The Text Based Console Part 1- An Overview
Before we dive into the Console I need to tell you about the difference between running PowerShell in Normal Mode as opposed to Administrator Mode.
If you log into a Windows computer with user level security rights normally you won’t have the rights to be able to do things like change printer drivers, or read the system’s log file.
So, if I logon as a normal user PowerShells abilities will be limited as well.
Whatever system rights that the currently logged on user possesses, that’s how the PowerShell console will work.
I just wanted you to understand that you can run PowerShell in normal mode but your capabilities to run certain commands will be limited.
So how do you find PowerShell?
Click the search bar, type PowerShell.
Here we have Windows PowerShell, and Windows PowerShell ISE. These are our 64 bit versions of PowerShell.
Then we have x86 and Windows PowerShell ISE x86. These are our 32 bit versions of PowerShell, which we won’t be using in this course.
So if I just double click on Windows PowerShell I will be running in Normal User Mode.
That’s not what we want. I’m gonna to show you how to Pin PowerShell to the taskbar then customize it to run as administrator.
So go ahead and right click on 64 bit version of Windows PowerShell, choose pin to taskbar. Hold down the shift key, then right click on the PS icon in the taskbar, then click properties, click shortcut, then click advanced, then check run as administrator, click ok then click ok again.

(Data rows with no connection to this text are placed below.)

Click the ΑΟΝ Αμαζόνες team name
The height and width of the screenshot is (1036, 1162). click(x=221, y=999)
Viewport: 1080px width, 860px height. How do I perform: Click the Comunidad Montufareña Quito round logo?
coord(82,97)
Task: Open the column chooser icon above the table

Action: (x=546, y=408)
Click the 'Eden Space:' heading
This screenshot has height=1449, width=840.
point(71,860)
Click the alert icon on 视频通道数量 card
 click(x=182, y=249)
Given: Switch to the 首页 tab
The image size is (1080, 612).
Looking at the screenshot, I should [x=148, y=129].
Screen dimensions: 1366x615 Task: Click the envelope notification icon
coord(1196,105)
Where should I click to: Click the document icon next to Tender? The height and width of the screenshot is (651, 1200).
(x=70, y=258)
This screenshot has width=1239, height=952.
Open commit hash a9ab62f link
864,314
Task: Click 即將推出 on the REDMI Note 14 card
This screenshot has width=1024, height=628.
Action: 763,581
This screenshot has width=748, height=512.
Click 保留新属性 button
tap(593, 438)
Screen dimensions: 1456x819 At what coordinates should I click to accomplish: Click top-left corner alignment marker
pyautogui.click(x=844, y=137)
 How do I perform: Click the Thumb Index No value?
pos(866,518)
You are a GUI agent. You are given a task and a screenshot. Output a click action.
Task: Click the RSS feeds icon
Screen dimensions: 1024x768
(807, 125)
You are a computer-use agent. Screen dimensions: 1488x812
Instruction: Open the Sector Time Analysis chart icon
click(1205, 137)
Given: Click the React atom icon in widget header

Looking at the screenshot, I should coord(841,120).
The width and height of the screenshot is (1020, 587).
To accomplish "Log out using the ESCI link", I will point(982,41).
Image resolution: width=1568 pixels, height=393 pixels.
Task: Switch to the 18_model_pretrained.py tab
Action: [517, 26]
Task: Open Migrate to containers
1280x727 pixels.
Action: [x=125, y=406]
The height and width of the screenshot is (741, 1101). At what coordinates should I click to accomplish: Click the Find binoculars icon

From the Taskbar, click your PowerShell Icon that you just created. Should come up in administrator mode
Now let’s go ahead and Customize the PowerShell console
- Right click the icon on the top left of your screen, click properties.
- The Properties dialog box includes four tabs – Options, Font, Layout and Colors. We’re going to dig into each one of them, starting with Options.
Options (Cover the Default Settings)
- Small, medium, large
- Leave it at the default
- As you run commands they are added to the Command History in memory.
- Buffer size – # of commands that PS remembers – Use the up and down arrow keys to access the commands. The default is 50.
- Number of buffers – Controls the number of processes that can have their own buffers (memory) before the buffers get recycled. Default is 4.
While we’re here, I want to demonstrate two things
Command History and Quick edit mode.
(Be sure that you have opened PowerShell Console in Administrator Mode)
Now type the following commands:
- Type get-help get-process, press return
- Type cls, press return
- Now type get-history – Displayed is your command history
Herse’s some questions that you may have about Command history
Q: What if I want to run multiple commands from my history?
A: Here is a new command type Invoke-history 1; Invoke-history 2, press return.
As you can see we ran get-help get-process and get-help get-eventlog
Now, I want to demonstrate “quick edit mode”
Let’s say your lazy like me and you don’t want to type invoke-history twice
Click your up arrow once to bring up your invoke-history command.
Now back space until there is only one invoke-history.
Click your left mouse button and highlight invoke-history, then right click.
Then move the cursor over, allow for a space and right click
“Quick edit mode dropped that command right in there.